Zeeland Domburg – Stadhuis

Het Stadhuis van Domburg is sinds het opgaan van Domburg en Oostkapelle in de gemeente Veere niet meer als overheidsgebouw in gebruik. Het is als zodanig gebouwd in 1567 voor rekening van de stad Domburg op de plaats waar eerder ook een stadhuis had gestaan. Het gebouw heeft in ieder geval sinds de publicatie van een plaat van Domburg door Smallegange in 1696 geen grote veranderingen ondergaan. Wel is de voorgevel in 1822 opnieuw opgebouwd. In latere jaren hebben aan de oostelijke en noordelijke zijde aanbouwen plaatsgevonden.

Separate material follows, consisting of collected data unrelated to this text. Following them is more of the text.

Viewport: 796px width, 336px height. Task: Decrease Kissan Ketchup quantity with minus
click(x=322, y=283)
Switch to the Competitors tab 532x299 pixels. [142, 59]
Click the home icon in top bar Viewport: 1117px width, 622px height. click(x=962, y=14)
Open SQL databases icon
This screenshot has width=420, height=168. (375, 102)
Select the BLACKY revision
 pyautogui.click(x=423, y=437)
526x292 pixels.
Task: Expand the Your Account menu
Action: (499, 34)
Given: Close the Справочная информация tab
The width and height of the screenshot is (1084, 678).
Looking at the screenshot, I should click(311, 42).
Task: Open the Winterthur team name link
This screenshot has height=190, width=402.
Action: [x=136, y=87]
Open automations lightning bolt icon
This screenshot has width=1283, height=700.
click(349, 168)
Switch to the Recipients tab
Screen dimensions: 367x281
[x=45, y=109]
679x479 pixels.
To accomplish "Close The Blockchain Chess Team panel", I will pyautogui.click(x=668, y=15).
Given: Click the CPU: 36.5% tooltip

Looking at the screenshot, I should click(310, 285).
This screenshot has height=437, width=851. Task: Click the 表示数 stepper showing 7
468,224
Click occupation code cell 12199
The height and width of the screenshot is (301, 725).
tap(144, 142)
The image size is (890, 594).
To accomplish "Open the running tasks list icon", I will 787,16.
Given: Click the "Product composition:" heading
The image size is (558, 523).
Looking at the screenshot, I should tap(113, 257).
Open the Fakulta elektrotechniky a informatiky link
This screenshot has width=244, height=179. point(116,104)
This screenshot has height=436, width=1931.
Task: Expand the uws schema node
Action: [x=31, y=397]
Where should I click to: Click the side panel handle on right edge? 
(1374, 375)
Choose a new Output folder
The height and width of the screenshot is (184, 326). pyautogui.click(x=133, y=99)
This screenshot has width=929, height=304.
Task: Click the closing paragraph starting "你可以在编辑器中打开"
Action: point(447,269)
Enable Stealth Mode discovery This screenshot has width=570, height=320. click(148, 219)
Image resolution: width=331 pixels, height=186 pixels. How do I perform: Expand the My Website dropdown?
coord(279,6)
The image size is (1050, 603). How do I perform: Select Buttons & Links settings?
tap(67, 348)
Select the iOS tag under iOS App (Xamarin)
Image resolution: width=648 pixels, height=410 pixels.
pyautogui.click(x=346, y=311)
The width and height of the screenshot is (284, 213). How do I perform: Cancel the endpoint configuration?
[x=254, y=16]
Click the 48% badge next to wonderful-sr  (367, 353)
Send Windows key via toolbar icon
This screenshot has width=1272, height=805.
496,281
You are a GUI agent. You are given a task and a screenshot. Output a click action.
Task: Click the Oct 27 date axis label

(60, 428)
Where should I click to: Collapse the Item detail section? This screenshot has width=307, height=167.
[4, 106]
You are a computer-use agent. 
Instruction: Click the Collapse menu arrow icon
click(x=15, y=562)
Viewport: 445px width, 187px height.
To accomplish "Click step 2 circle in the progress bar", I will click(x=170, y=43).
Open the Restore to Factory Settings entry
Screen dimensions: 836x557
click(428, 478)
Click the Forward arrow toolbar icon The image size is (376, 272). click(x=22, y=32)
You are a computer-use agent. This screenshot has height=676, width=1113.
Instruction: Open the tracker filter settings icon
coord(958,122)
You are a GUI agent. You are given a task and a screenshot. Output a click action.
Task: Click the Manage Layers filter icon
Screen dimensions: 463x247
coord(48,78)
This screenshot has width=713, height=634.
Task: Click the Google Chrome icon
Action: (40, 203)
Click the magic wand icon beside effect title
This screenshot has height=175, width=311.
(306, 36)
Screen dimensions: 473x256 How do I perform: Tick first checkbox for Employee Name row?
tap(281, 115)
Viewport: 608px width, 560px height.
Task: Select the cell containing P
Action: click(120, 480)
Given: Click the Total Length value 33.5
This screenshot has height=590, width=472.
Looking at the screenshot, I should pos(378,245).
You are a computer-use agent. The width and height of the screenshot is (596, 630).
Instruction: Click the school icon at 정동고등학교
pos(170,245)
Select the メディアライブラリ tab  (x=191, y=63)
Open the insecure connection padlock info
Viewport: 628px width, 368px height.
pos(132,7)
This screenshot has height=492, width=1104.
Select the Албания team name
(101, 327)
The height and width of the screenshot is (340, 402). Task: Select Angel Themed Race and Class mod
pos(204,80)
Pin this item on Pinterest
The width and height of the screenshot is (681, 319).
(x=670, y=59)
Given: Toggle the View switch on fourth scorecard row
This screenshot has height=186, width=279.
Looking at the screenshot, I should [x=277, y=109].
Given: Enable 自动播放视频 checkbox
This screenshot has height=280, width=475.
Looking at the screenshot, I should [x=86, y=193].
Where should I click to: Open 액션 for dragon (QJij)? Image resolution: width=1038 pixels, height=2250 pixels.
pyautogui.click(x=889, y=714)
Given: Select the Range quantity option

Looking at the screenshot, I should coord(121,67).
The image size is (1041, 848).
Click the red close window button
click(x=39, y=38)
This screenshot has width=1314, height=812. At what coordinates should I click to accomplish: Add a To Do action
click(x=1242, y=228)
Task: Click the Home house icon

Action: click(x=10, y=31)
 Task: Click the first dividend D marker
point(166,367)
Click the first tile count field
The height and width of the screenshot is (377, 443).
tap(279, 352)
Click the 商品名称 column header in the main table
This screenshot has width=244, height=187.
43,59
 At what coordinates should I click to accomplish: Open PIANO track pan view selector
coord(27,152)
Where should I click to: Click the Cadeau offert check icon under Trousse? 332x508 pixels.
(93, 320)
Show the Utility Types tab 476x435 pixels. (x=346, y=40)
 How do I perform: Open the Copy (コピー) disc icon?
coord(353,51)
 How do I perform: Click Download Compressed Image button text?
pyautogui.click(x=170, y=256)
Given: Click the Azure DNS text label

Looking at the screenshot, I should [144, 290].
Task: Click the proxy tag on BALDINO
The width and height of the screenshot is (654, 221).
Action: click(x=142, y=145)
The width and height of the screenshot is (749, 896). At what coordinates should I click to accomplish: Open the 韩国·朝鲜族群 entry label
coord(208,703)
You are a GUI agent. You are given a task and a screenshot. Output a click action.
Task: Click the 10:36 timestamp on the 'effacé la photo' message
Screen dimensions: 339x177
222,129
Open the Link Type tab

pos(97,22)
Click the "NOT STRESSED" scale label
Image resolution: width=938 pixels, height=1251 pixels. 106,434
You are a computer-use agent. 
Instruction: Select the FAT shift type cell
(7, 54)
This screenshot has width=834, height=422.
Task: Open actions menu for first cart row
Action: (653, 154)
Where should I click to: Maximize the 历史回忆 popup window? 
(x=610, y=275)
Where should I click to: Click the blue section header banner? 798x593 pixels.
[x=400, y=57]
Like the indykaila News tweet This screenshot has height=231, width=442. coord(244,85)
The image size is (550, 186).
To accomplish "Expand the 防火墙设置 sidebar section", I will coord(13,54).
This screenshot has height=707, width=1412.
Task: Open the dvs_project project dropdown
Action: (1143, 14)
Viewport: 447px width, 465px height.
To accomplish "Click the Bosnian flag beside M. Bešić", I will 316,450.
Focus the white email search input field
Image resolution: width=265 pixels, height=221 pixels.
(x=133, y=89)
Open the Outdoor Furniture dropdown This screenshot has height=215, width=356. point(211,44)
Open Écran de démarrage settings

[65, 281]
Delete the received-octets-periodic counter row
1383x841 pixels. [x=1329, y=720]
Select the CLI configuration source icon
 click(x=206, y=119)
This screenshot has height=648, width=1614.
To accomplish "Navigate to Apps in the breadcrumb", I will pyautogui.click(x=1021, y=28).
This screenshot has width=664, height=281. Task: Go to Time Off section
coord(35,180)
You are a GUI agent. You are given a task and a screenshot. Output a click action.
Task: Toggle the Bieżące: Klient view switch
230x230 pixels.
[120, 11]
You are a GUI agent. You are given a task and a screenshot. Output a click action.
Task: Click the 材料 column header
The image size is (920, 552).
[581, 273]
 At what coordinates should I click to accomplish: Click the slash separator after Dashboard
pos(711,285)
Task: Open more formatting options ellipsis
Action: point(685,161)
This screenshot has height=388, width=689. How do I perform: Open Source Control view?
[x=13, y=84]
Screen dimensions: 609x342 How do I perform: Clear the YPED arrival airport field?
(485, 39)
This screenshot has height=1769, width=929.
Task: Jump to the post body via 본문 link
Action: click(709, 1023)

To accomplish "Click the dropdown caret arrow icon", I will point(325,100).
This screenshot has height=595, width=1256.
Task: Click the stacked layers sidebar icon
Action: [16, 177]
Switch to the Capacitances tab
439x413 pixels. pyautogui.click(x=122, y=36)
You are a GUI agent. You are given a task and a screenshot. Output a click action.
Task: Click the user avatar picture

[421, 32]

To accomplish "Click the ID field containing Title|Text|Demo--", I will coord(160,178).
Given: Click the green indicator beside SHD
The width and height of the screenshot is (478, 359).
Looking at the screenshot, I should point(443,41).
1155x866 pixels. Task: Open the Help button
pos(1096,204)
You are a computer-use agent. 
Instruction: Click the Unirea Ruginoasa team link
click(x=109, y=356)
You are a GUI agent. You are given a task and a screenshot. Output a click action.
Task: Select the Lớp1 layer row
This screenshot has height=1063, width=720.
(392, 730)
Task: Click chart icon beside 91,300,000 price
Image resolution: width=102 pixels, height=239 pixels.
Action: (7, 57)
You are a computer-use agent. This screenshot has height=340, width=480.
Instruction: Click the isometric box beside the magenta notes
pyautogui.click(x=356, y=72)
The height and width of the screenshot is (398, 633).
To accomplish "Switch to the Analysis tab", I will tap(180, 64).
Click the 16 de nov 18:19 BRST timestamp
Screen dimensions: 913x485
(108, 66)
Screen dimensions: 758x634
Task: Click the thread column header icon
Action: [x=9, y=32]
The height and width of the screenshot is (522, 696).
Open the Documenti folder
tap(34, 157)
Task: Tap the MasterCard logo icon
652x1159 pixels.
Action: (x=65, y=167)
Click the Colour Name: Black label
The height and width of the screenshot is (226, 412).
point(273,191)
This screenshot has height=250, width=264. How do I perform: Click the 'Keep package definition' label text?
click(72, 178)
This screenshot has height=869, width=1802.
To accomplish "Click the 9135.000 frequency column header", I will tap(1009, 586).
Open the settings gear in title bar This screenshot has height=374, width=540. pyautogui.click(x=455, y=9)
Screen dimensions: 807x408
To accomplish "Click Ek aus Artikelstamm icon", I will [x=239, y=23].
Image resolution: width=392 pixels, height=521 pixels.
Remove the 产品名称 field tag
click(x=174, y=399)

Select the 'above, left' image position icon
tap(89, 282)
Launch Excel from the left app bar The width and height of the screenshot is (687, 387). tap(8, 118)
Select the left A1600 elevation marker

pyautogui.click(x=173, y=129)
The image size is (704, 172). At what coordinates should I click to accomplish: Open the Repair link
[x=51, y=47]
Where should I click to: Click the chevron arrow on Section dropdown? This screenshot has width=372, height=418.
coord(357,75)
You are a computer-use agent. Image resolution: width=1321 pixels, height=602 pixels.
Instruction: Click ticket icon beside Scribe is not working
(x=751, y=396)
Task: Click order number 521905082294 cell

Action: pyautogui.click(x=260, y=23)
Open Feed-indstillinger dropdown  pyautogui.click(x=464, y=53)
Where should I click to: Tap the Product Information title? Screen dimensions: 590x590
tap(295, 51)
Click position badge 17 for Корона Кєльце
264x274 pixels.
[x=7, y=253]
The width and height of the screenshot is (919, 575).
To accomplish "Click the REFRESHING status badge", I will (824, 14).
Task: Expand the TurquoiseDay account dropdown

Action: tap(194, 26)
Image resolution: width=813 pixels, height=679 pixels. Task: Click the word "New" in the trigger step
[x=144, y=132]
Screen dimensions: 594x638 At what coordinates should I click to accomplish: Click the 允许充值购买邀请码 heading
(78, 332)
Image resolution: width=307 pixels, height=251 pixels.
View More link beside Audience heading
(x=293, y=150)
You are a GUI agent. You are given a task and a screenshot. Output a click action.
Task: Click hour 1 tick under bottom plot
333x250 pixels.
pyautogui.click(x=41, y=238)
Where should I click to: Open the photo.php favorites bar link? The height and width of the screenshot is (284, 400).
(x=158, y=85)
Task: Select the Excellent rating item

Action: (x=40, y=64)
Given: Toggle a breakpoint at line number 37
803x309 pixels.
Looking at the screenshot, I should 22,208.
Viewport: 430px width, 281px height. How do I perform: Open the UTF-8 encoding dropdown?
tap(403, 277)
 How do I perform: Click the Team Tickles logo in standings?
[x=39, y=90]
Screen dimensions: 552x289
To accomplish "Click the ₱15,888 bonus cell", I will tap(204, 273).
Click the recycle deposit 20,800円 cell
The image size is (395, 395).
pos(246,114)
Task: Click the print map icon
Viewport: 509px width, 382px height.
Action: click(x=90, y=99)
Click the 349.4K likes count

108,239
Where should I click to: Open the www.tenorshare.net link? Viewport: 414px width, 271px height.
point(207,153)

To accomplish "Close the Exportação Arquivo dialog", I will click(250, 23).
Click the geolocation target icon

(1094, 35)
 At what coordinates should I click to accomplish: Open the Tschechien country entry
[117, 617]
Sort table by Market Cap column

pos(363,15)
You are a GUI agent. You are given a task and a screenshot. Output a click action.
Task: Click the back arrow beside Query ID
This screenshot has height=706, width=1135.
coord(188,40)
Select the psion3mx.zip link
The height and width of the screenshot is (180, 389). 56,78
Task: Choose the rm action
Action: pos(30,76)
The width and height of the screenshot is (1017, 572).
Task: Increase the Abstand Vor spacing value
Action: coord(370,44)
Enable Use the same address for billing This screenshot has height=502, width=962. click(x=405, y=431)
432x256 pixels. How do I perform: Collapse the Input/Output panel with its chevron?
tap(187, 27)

Het torentje was al in de 16e eeuw van een uurwerk voorzien. De bel die in het torentje hing in 1913 en wellicht dezelfde is als de bel die er nu hangt werd door de stad in 1749 in Amsterdam aangeschaft en had het randschrift Hendrik Kemper, Amsterdam, 1725. In 1912 is een nieuw uurwerk geïnstalleerd van B. Eijsbouts uit Asten in Noord-Brabant. Omdat de veel zwaardere en dus goed te onderscheiden kerkklok op het halve uur slechts eenmaal slaat, is het uurwerk van het raadhuis gemaakt om alleen op het halve uur en wel voluit te slaan. Zo wist men welk half uur het was.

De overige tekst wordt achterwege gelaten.